WAT TE DOEN:
Neem uit de tekst over de WW-vervolguitkering letterlijk het stuk over dat begint met "Hoger beroep inzake" en doorloopt tot en met "hoger beroep ingesteld.".

TEKST PAGINA:
ECLI:NL:CRVB:2011:BR3346

Centrale Raad van Beroep

Datum uitspraak
27 juli 2011
Publicatiedatum
5 april 2013
Zaaknummer
10-3697 WW
Instantie
Centrale Raad van Beroep
Type
Uitspraak
Rechtsgebied
Bestuursrecht; Socialezekerheidsrecht
Procedures
  • Hoger beroep
Vindplaatsen
  • Rechtspraak.nl
AI samenvatting door LexboostAutomatisch gegenereerd

Hoger beroep inzake hoogte vervolguitkering op grond van de Werkloosheidswet

In deze zaak gaat het om een hoger beroep van appellant tegen een uitspraak van de rechtbank Zwolle-Lelystad van 31 mei 2010, waarin het beroep van appellant tegen een besluit van het Uitvoeringsinstituut werknemersverzekeringen (Uwv) ongegrond werd verklaard. Het Uwv had bij besluit van 27 mei 2009 meegedeeld dat de loongerelateerde WW-uitkering van appellant zou aflopen op 21 juni 2009, maar dat hij recht had op een vervolguitkering van 70% van het minimumloon per dag, wat neerkomt op € 48,01. Appellant was het niet eens met de hoogte van deze vervolguitkering en heeft hiertegen hoger beroep ingesteld.

AANGELEVERD MATERIAAL:

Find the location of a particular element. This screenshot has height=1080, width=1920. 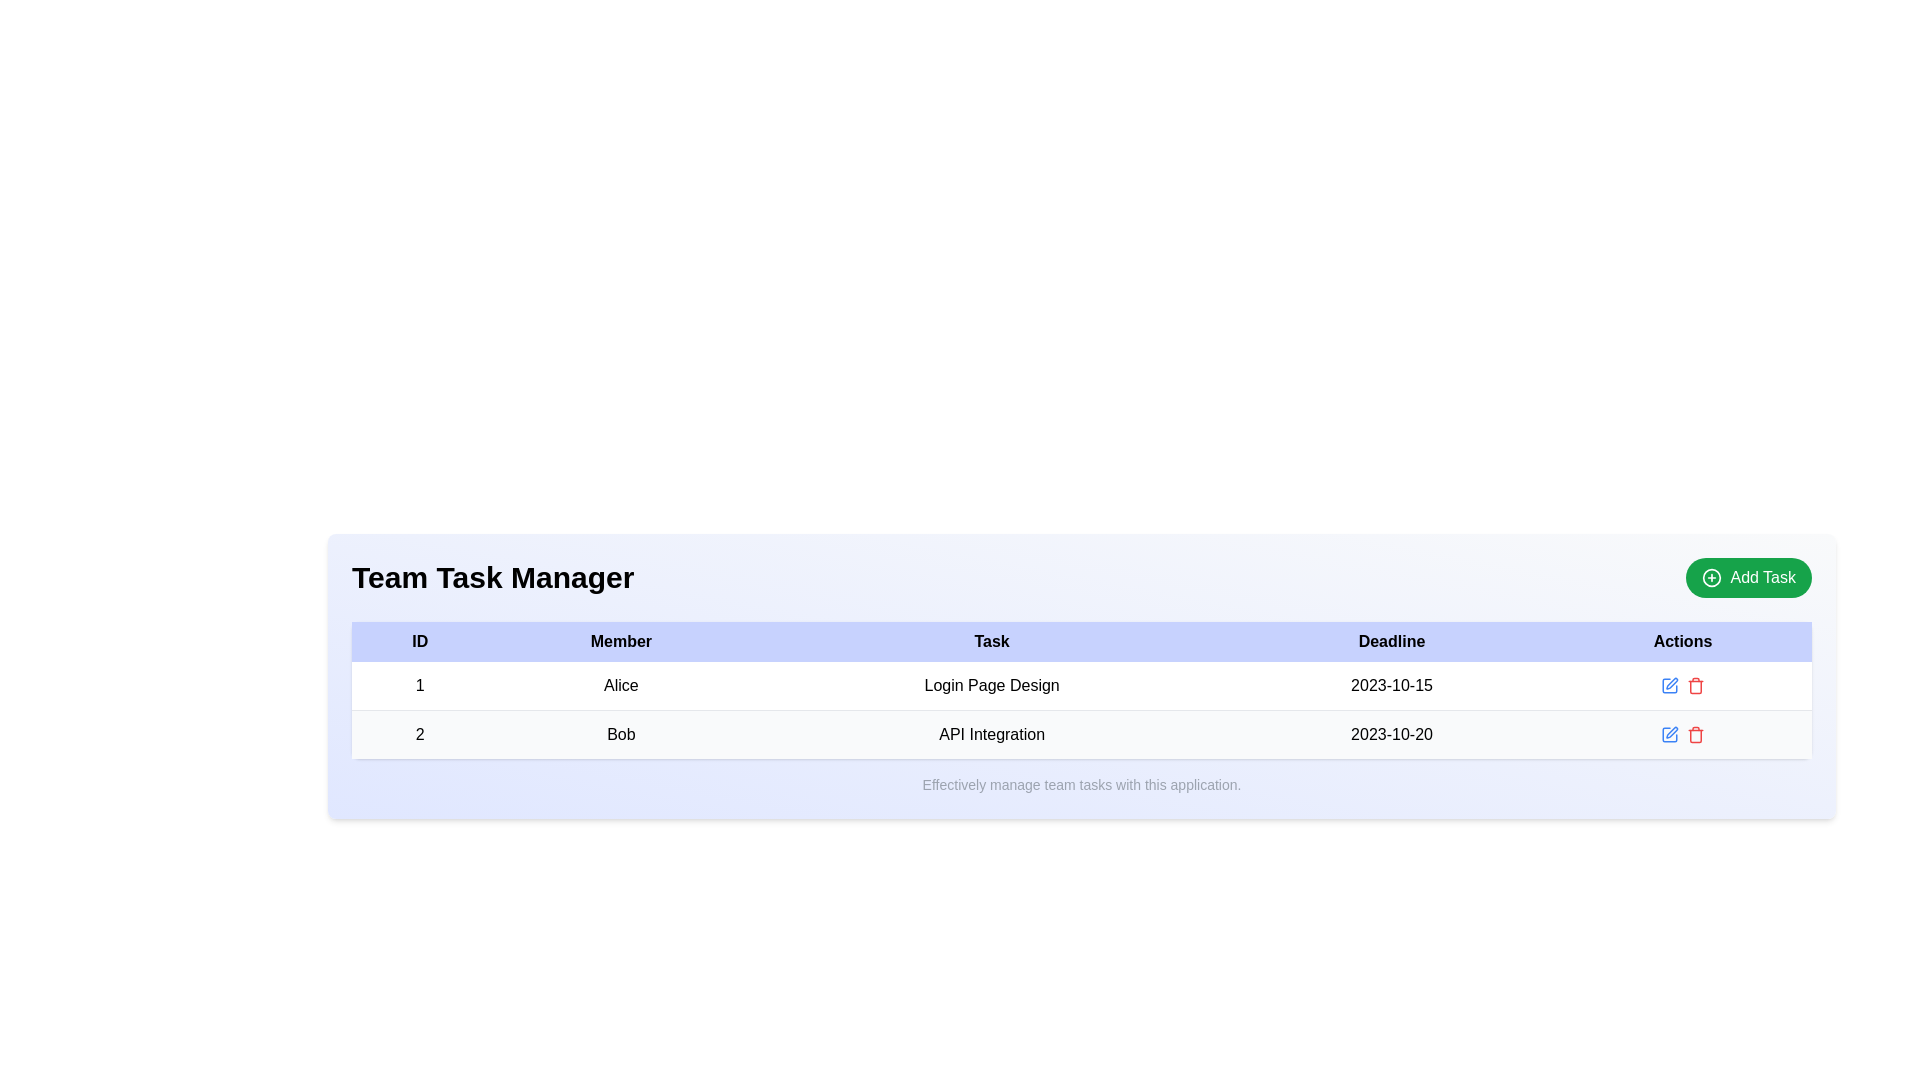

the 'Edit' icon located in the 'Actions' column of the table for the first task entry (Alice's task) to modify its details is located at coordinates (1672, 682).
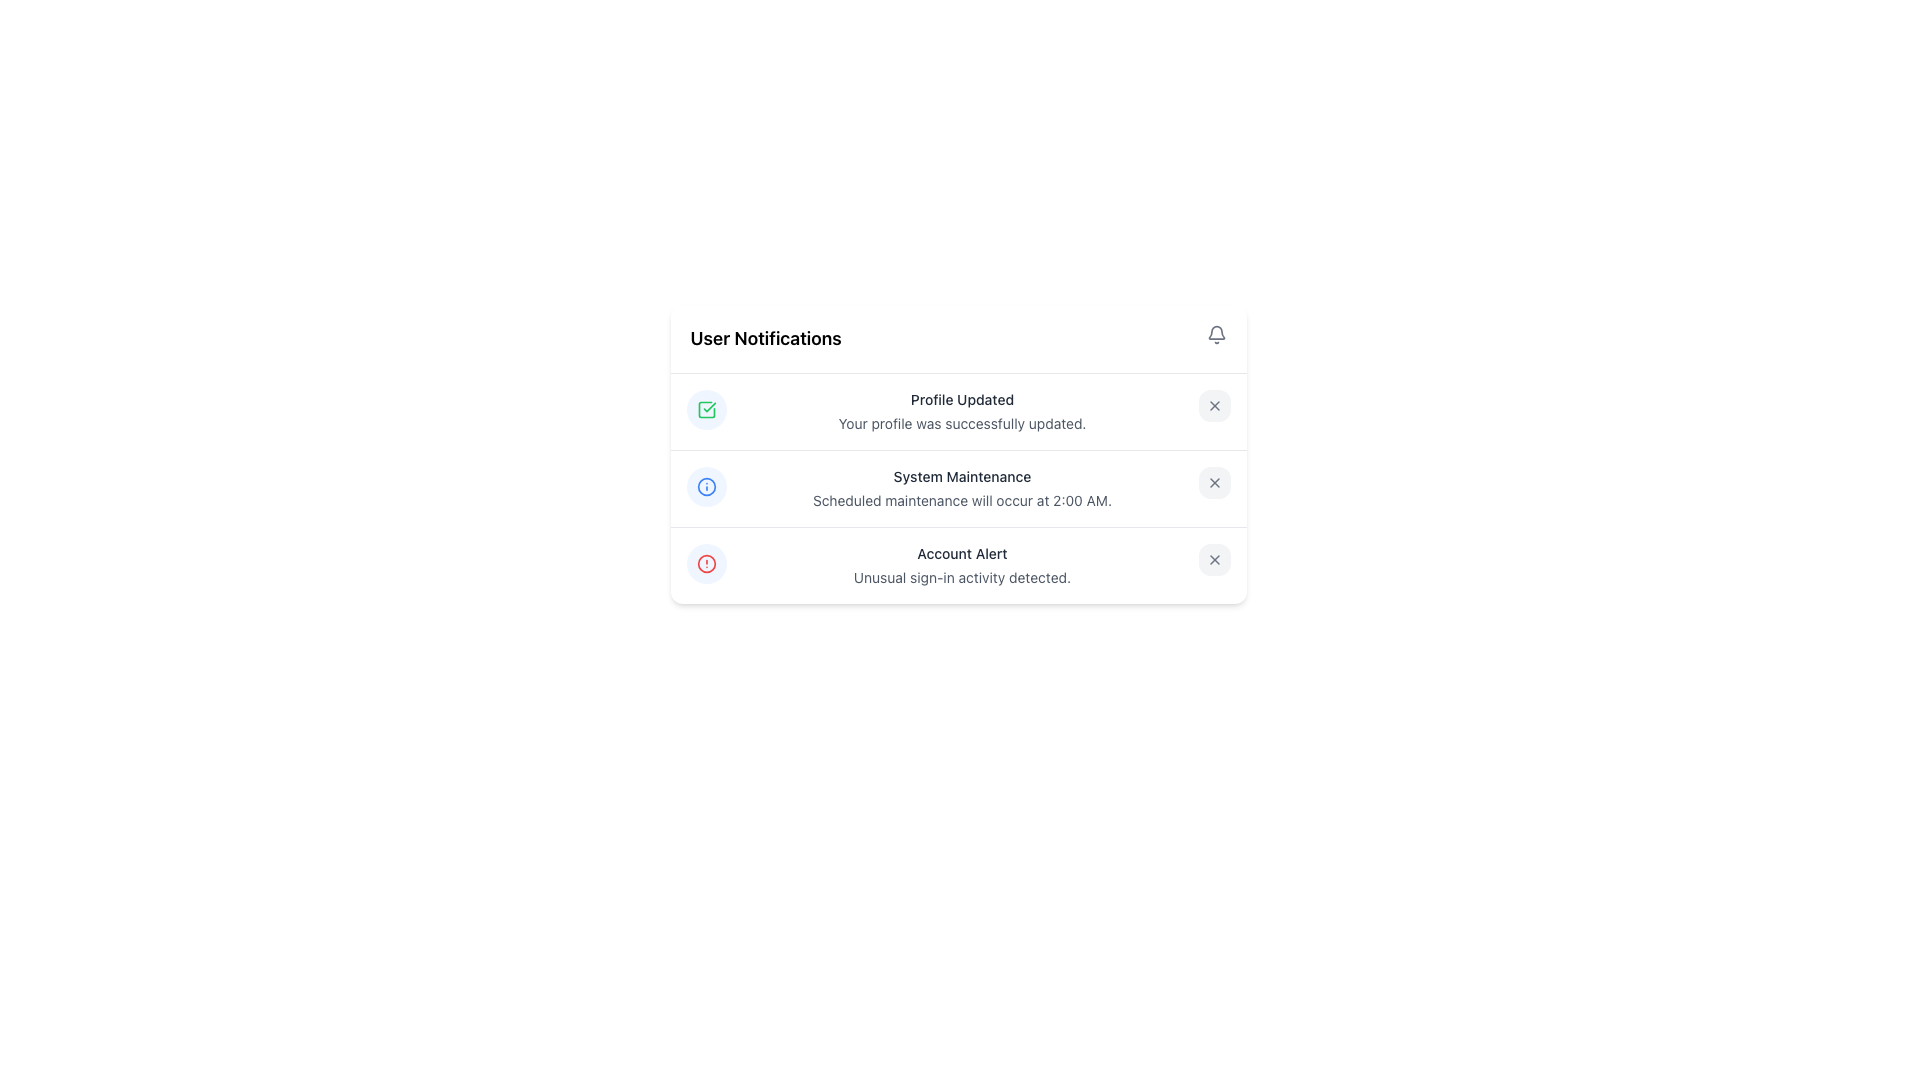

ANTWOORD OEFENING:
Hoger beroep inzake hoogte vervolguitkering op grond van de Werkloosheidswet

In deze zaak gaat het om een hoger beroep van appellant tegen een uitspraak van de rechtbank Zwolle-Lelystad van 31 mei 2010, waarin het beroep van appellant tegen een besluit van het Uitvoeringsinstituut werknemersverzekeringen (Uwv) ongegrond werd verklaard. Het Uwv had bij besluit van 27 mei 2009 meegedeeld dat de loongerelateerde WW-uitkering van appellant zou aflopen op 21 juni 2009, maar dat hij recht had op een vervolguitkering van 70% van het minimumloon per dag, wat neerkomt op € 48,01. Appellant was het niet eens met de hoogte van deze vervolguitkering en heeft hiertegen hoger beroep ingesteld.